How many lines of the entries below contain the string "dimensions", counting case? Reply with the number only.

### Available records
◇ ◇ ◇
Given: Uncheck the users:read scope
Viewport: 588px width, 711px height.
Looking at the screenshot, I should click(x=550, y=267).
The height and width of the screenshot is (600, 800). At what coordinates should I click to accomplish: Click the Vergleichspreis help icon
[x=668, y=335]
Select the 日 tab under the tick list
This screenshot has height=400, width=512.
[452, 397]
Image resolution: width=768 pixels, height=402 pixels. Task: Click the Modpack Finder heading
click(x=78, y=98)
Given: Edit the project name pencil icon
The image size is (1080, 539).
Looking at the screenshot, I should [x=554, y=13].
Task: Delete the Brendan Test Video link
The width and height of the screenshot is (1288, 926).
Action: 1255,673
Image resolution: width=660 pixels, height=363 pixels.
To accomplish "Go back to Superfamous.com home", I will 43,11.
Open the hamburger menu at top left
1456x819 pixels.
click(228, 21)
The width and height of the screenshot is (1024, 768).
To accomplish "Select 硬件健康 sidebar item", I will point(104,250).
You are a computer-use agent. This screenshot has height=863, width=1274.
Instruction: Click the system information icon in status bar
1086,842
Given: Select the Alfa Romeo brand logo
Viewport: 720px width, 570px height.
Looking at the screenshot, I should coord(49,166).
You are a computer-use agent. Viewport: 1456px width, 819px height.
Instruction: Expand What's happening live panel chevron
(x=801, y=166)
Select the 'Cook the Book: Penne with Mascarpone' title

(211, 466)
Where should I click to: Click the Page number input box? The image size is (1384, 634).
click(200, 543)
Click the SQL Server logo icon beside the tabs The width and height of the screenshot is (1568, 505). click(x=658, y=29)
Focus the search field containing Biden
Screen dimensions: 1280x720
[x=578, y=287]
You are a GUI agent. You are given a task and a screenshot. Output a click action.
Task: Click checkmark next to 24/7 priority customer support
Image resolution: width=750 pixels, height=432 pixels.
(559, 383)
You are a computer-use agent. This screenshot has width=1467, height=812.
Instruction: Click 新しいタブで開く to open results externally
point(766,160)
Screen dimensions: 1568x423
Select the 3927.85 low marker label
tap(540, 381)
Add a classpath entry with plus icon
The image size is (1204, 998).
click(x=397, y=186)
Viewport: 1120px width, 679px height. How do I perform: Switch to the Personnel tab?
◇ ◇ ◇
### Answer in full
2